Referring to a teaching of the fourth century St Ambrose, Vatican II said that "prayer should accompany the reading of Sacred Scripture, so that God and man may talk together; for 'we speak to him when we pray; we hear him when we read the divine sayings'" (Dei verbum 25).

When was the last time you blew the dust off your Bible, turned off the television, and just began reading, maybe in the Psalms, or one of the Gospels, or a letter of St Paul, all the while asking the Lord to speak to you? Have you thought about following a system (like Bible Alive) or using the weekday Mass readings for your regular time in God's Word?

If you start doing that you will grow; you will be changed; your faith will become stronger; your heart will burn within you as you hear his voice.

Third, he is still known to us in the Breaking of the Bread. High up over the main altar of St John's Horsham in the Diocese of Ballarat - the second parish I served as rector - is a beautiful stained glass window of Jesus celebrating the Eucharist at Emmaus. Every time I looked up at the altar of St John's I would be reminded of this Mass at which Jesus was - literally in his risen body - the actual celebrant. I would say to my people there that whenever we come to Mass we are not only joined to the apostles in the upper room on the first Maundy Thursday when Jesus gave us the Eucharist; we are also joined to the Emmaus disciples at the end of Easter Sunday who had the amazing honour of being the congregation at the first Mass of the Resurrection!

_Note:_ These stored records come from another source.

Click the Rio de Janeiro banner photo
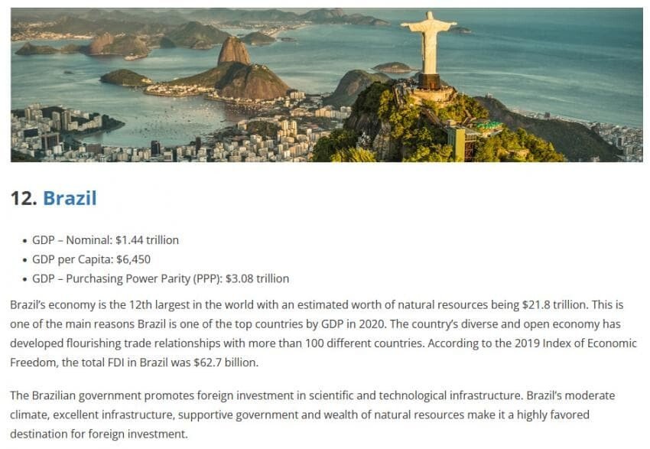This screenshot has width=650, height=449. 327,85
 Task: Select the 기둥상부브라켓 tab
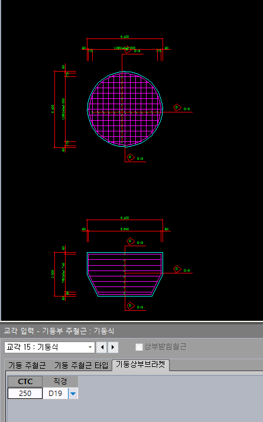point(141,365)
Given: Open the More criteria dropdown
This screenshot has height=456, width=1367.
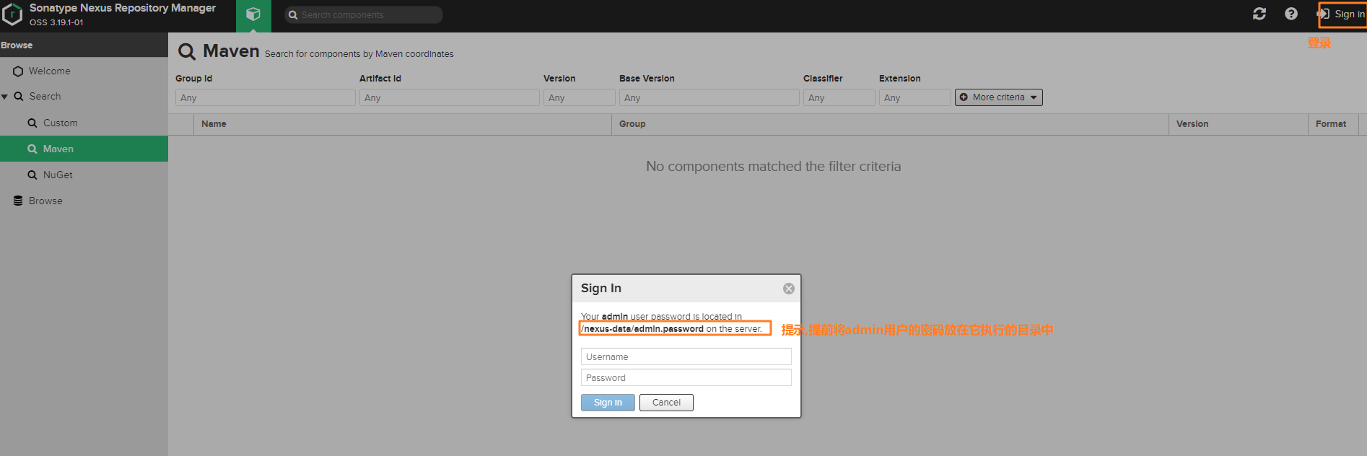Looking at the screenshot, I should [998, 97].
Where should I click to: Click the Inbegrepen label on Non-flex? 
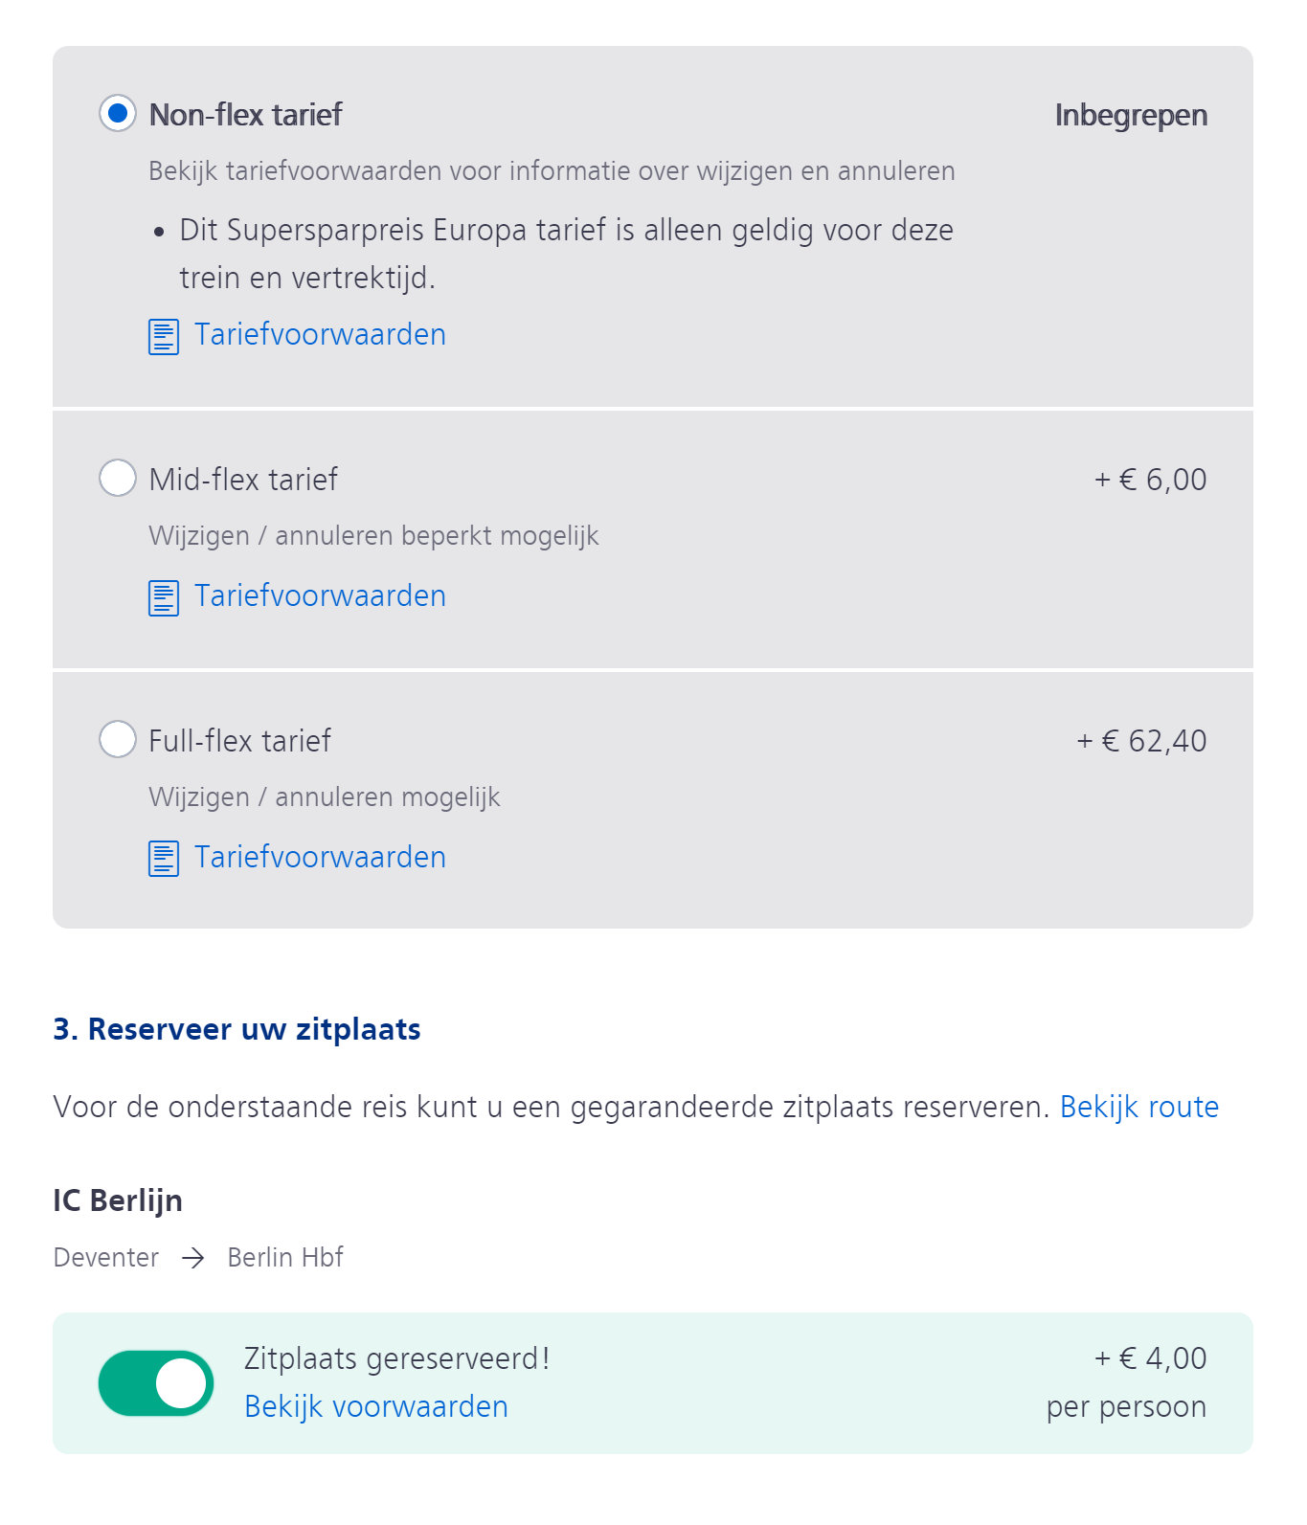[x=1131, y=115]
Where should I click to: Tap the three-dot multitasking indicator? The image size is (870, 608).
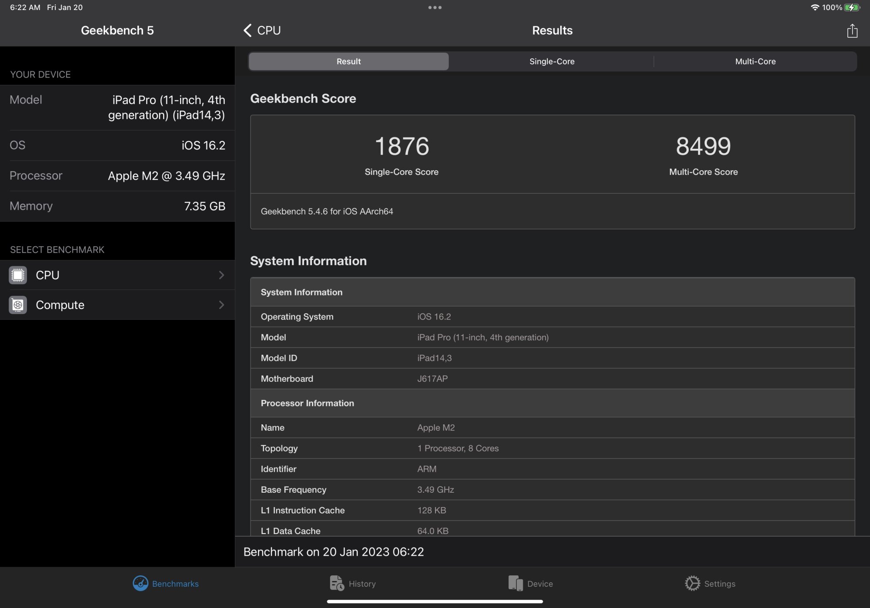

Then the Lord "vanished out of their sight." What's going on here? Along with many scholars of this text I believe that because Jesus had chosen the "Breaking of the Bread" to be the place where his risen tangible presence would be encountered by his people, once the disciples recognised him there, he was able to withdraw the extraordinary and special grace of his "actual" resurrection body.

There you have it. That's why I love Holy Communion. It's not "just" a symbol. Jesus comes in all of his love and risen power in the Breaking of the Bread - the Mass - to bless us, to heal us, and to fill us with his resurrection life.

I've got one more thing to say.

Many Scripture scholars believe that the encounter of Jesus with these disciples is included by St Luke specifically to teach us about the Eucharist. That is, while this passage has its deeply personal application (upon which I dwelt earlier) it is, in fact, a pattern of the liturgy itself.

The references to the Word and the Breaking of the Bread have to do with the life of the whole believing community, which is why Luke doesn't omit to tell us that the disciples rush back to the apostles in Jerusalem. And to this day it is supremely as part of the apostolic community gathered for the proclamation of the Word and the Breaking of the Bread that we actually meet Jesus.

Because of this passage of St Luke I have a special job to do tonight. If you are from a catholic background I have to encourage you to become as much a "Bible Christian" as any evangelical you might know, recognising that the risen Jesus comes to us in his Word. No more sneering at people who love the Scriptures, underline verses, or learn texts off by heart!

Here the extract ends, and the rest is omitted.